I think I missed
this when it was posted in 2014. A taste:
This is an impassioned book about the Declaration of Independence. It
comes from specific personal and pedagogical experiences, as its
author, a classicist and political theorist at Princeton, winsomely
reports.
Danielle Allen employs several techniques, some old, some new, in
engaging and expositing her book’s central object: what she calls a
close, “sentence by sentence” reading of the document, one that
sometimes lingers over the meaning of a single term but that also draws
upon modern theories of the uses to which language can be put. But while
the methods are specific, the aim is quite grand and ambitious: to make
the Declaration “our Declaration,” with “us” being not just all
Americans, of whatever race or socioeconomic condition, but all
humanity.
The Declaration has stirred Allen mightily. She describe teaching it
as a transformative experience, and she has responded with all of her
being, as a scholar, a citizen, and a human being. This is engaged
scholarship in a fulsome sense.
Our Declaration: A Reading of the Declaration of Independence in Defense of Equality is also clearly conceived and written. ...

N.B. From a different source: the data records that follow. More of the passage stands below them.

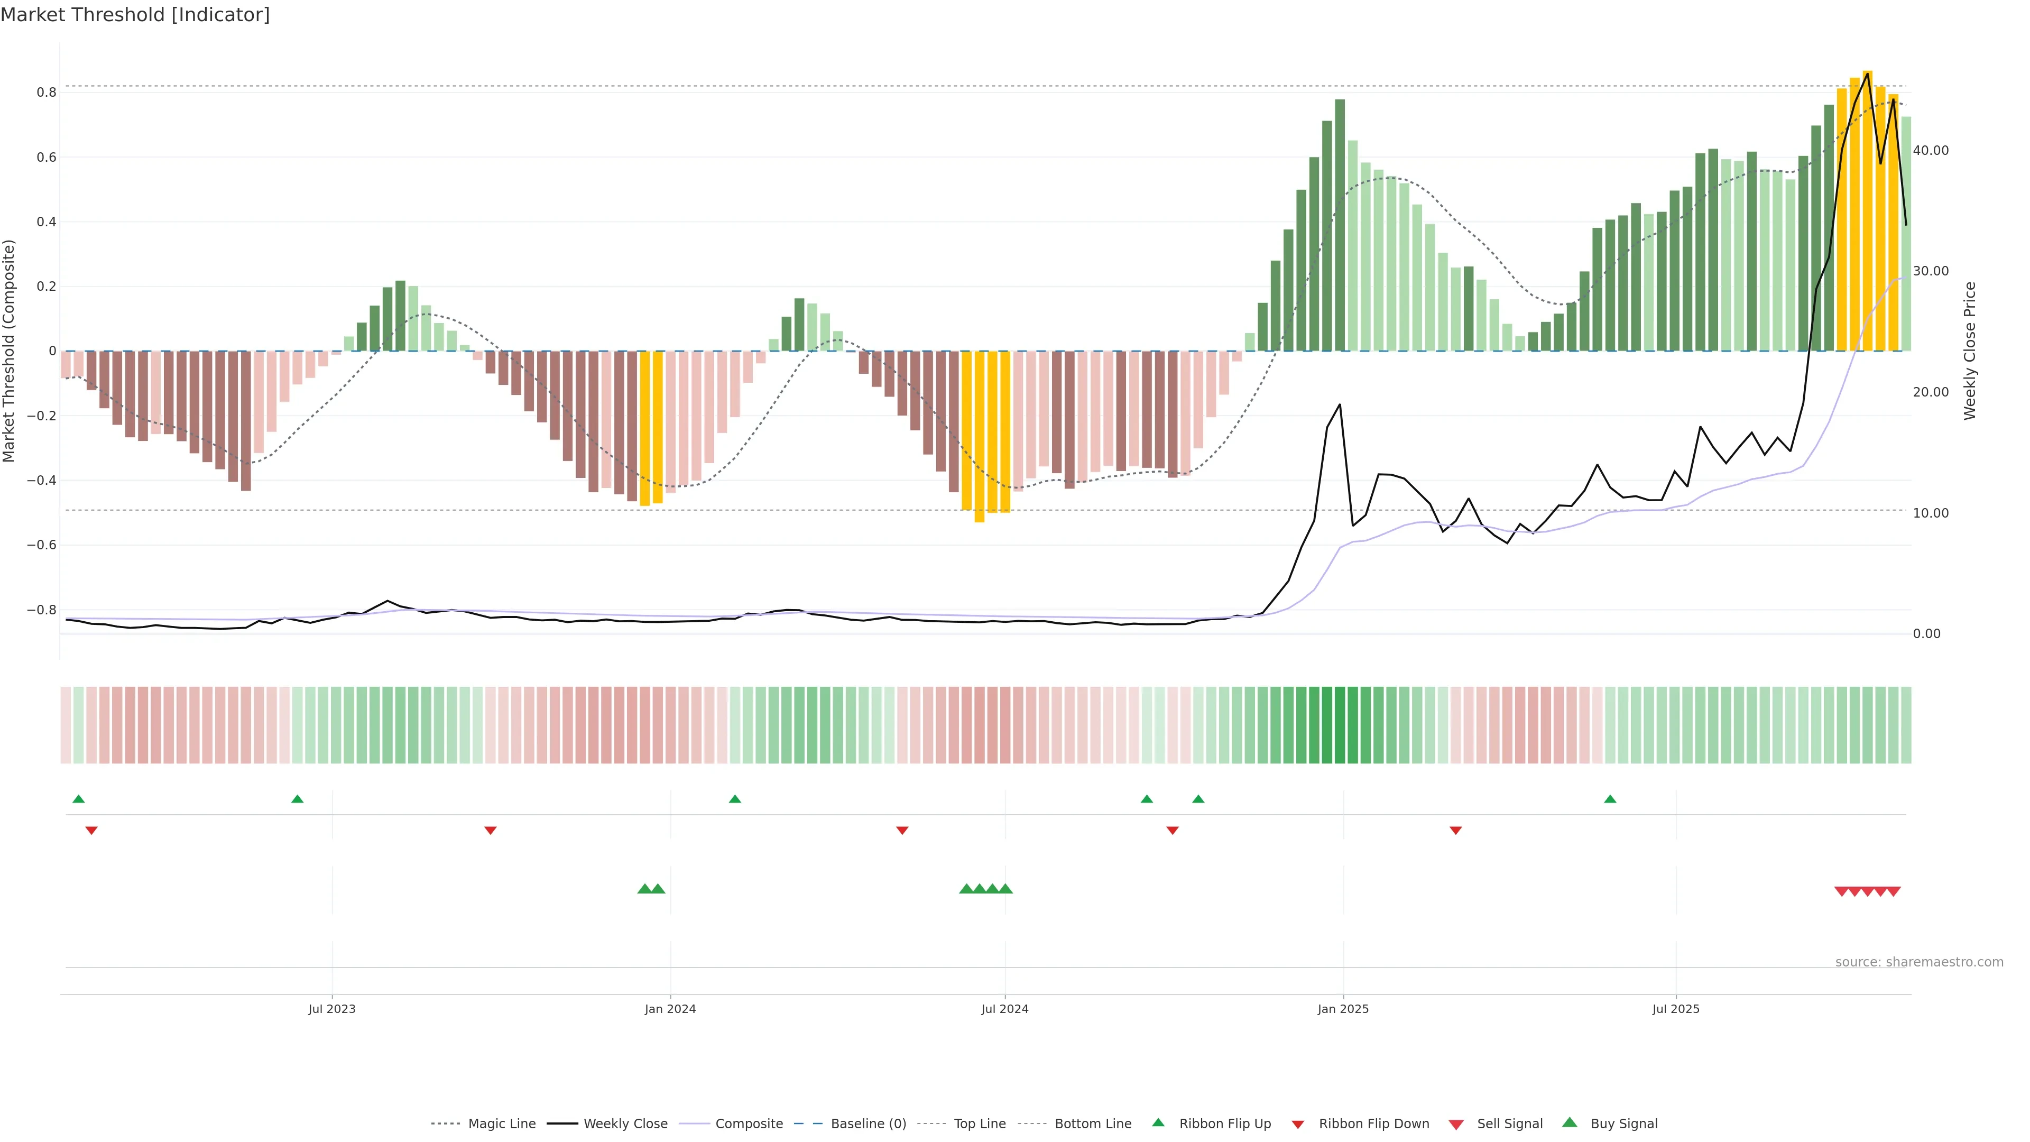Click the Buy Signal legend triangle icon
Screen dimensions: 2030x1142
tap(1570, 1122)
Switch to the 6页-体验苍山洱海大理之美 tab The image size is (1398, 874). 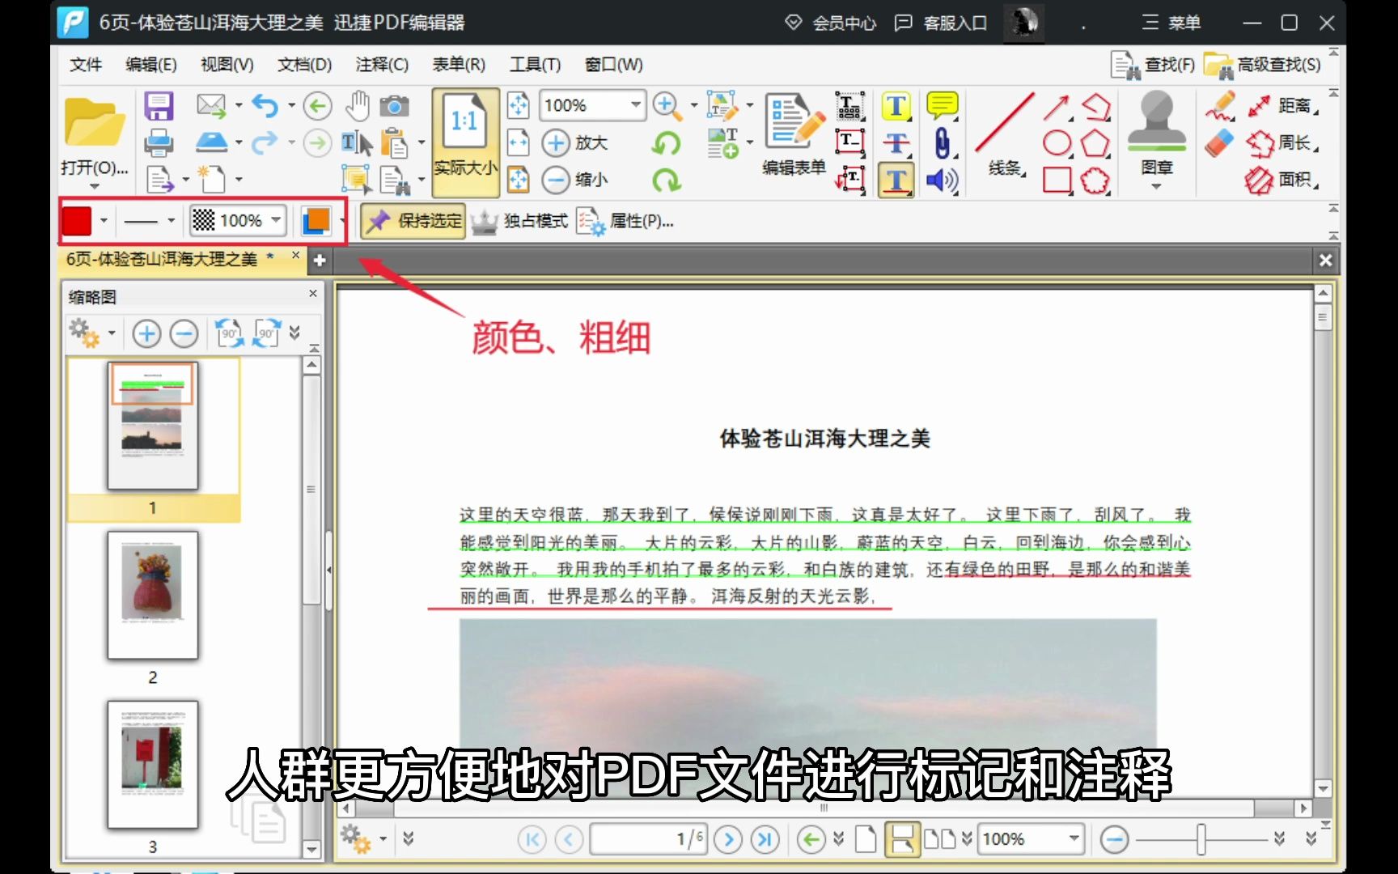162,261
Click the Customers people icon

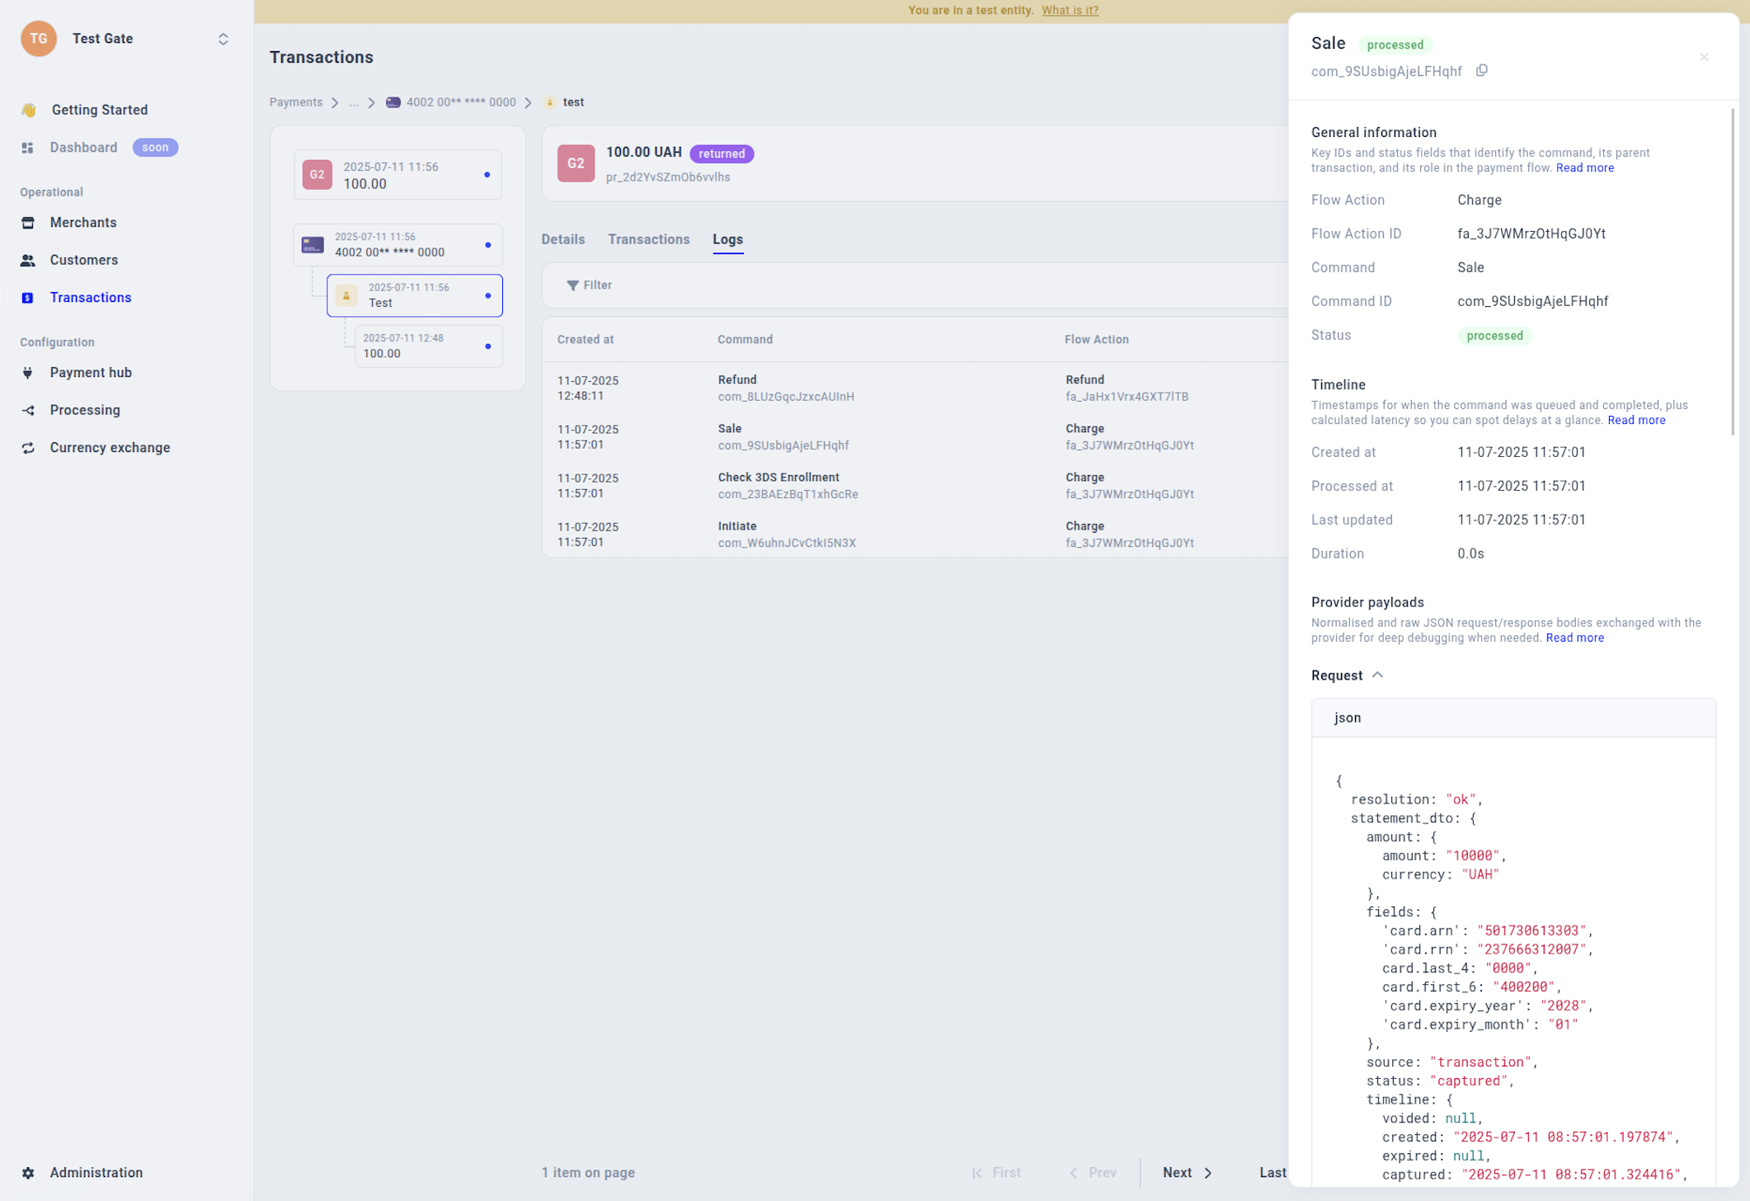pyautogui.click(x=28, y=260)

It even mentions our friend Gregg Frazer's book:
Like many today, she wants her egalitarianism to rest on a secular
foundation. This, one suspects, is the deeper meaning of her oft-used
term, “commitment,” which is what human beings do when they cannot
affirm a principle on the basis of either faith or reason. Certainly,
the naturalistic egalitarian anthropology she teases out of the text is
more sketched than demonstrated, and with significant lacunae. For a
better treatment of the character of the deity affirmed in the
Declaration, one should consult Gregg L. Frazer’s The Religious Beliefs of America’s Founders
(2012) and his useful concept of “theistic rationalism,” halfway
between Deism and 18th century Christian orthodoxy. Allen gets close,
but her manner of reading precludes her from considering, in a
comprehensive view, the Declaration’s teaching about the deity.
Also
check out this comment at the bottom by W.B. Allen who is, I'm pretty sure, Danielle's distinguished father. He swings to the Right; she swings to the Left.